Reviewby Rebecca Silverman,
Coppelion Complete Series
In a future not far from our own, the city of Tokyo has been contaminated by a man-made scientific catastrophe. Rendered uninhabitable, humanity has abandoned it and left it to fall to pieces...mostly. Some people refused to leave or couldn't escape, and in order to save them and reclaim the so-called Old Capital, scientists have genetically engineered children who are immune to the pollutants in Tokyo. Called “Coppelion,” these children, now teenagers, are brought to the city by the JSDAF and tasked with either saving what remains of humanity...or “cleaning” it up.
What happens when you attempt to condense two distinct story arcs covering eight volumes of manga into thirteen twenty-four minute episodes? Those of you who answered “nothing good” would not be far off, although this adaptation of Tomonori Inoue's manga of the same name is in no way a total loss. Filled with exquisitely decayed remnants of our present culture and a heroine with a serious can-do attitude, to say nothing of references to a classical ballet, there's a lot in Coppelion to admire and enjoy. What suffers is the storytelling, which becomes excessively melodramatic at times, and a sense of any sort of conclusion.

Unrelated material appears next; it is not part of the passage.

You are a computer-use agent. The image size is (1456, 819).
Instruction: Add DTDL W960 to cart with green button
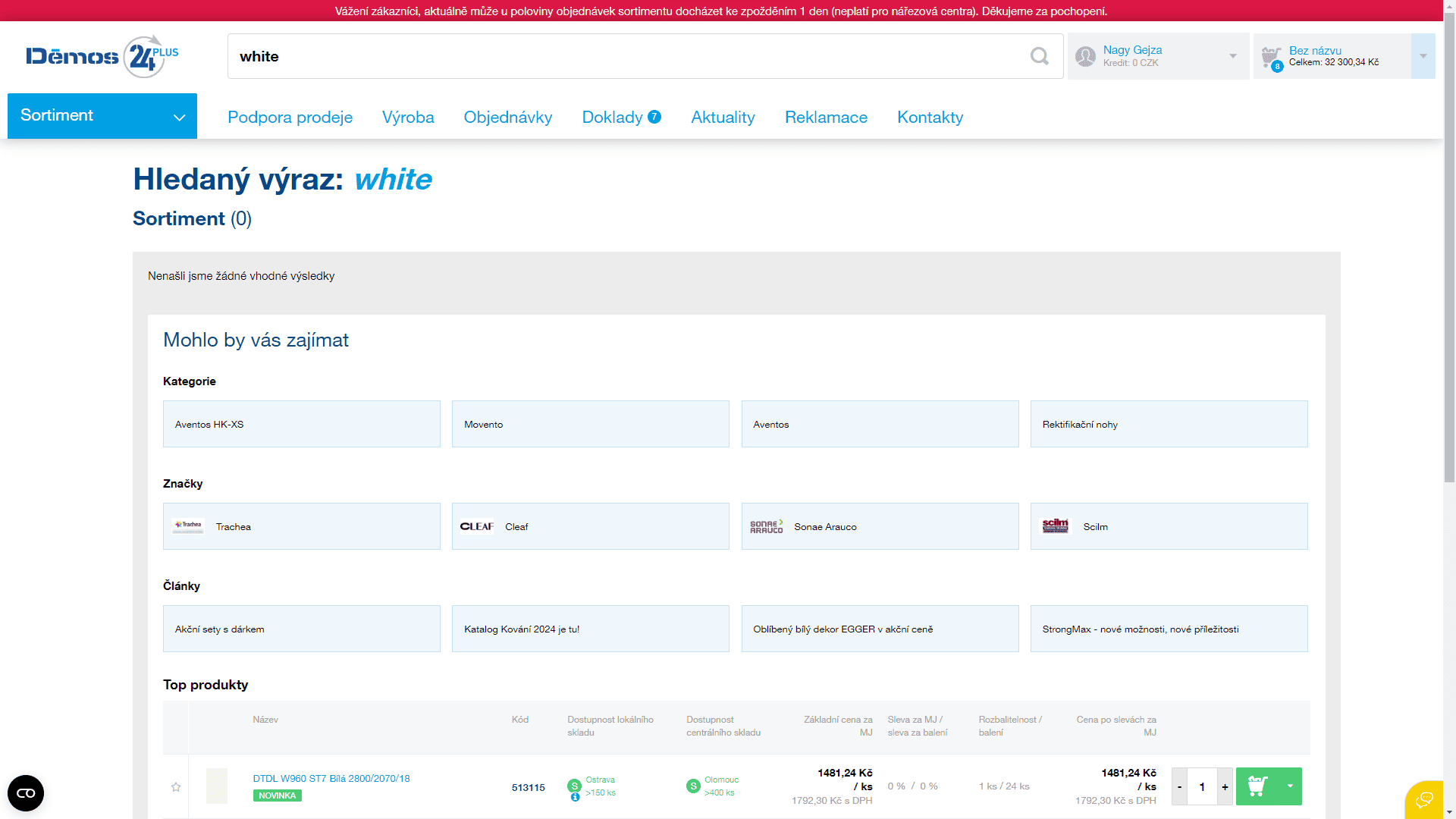point(1257,786)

The story follows three high school age girls, Ibara, Taeko, and Aoi, all of whom are Coppelion. The girls form a medical team and have been dropped on the outskirts of a devastated Tokyo to rescue those who have been left behind for whatever reason. Ibara, the leader and “class president” of the third year Coppelions (there's an odd mix of school and military cultures for these kids, which does make sense), is utterly devoted to her mission without fully understanding what it means to interact with people, something she does learn over the course of the series. Taeko is the kindhearted member of the group, able to communicate with animals and clearly has the most medical training, while Aoi is the most human of the three, whining and crying and getting hungry in a way that makes us question her presence on the team up until episodes ten and eleven, when her special talents finally come through. In the first arc of the story, they help a family of three, while in the second, things get much more complicated when they attempt to help a group staying in an old biodome. This second arc is the longer and more interesting of the two, introducing the Coppelion “clean up” crew (let's just say they aren't picking up trash) as well as a group of JSDF soldiers who feel abandoned by the government.
The theme of “humanity” and “being human” is a central one to the story, which is both interesting and poorly explored. The Coppelions see themselves as not being human due to the fact that they have been engineered to survive in the polluted world of the Old Capital and also been endowed with special physical gifts, like Taeko's ability to speak to animals or Kannon's electrical powers. However, they clearly experience the same emotions as the humans they're working with and helping and they certainly pass the Merchant of Venice test – if you prick them, they do in fact bleed, and at one point Ibara even requires a blood transfusion, which seems very human. While it is likely that this will be concluded in the manga, in the anime, it seems underdeveloped and a bit half-baked. Other issues about humanity – fears of abandonment, love, and emotional hurt – are much more fully shown, with one character making the comment that when the city was evacuated many of the elderly were simply left behind in nursing homes. As we see towards the end of the show, this may have been very short-sighted, as they have knowledge that no one else does.
The visuals of Coppelion far out-do the writing, which is clunky and unsubtle. I was able to predict nearly every outcome one to two episodes ahead of it happening, which is generally not a good sign in a show driven by a sense of suspense. Much of the world-building has to be inferred or flat out guessed from the events we do see, likely an effect of the condensing that had to happen to fit the story into the required number of episodes, and the Coppelia/doll symbolism is a bit overdone. Luckily the show is very nice to look at from a background standpoint, with a grim beauty to the depiction of the crumbling city of Tokyo, covered in moss and plants like a jungle ruin. We also see a variety of different hazmat suit designs, with nearly every group of people the girls encounter having a unique protective outfit, which helps to make up for the ludicrously leggy designs of the girls and the grotesquely swollen pregnant woman in the second half. Haruto, the one male Coppelion we meet, has more believable proportions than the girls, possibly because we cannot see his bare legs.
The Blu-Ray is noticeably sharper and brighter than the DVD; subtitles are in a readable font and songs-and-signs subs are an option on both types of disc. The dub is strong, sounding fairly similar to the Japanese language track, so your language preference shouldn't make a difference in vocal quality. For those who have only heard Cherami Leigh in a heroine role, however, you should listen to her Kannon, as she is delightfully malicious.
Coppelion has the makings of a great series, but its condensed storytelling and sense of melodrama really bring it down. It is easy to get hooked into the story, but the ending leaves you with a sense of not having really gone anywhere, with the larger issues remaining unresolved and a couple of plot threads left to dangle. On the bright side, as of this writing the manga is available legally online, so you can go get the full story, which definitely may help to make watching this feel more rewarding.
Overall (dub) : C+
Overall (sub) : C+
Story : C+
Animation : B
Art : B+
Music : B
+ Great background art, interesting concept and use of the ballet “Coppelia.”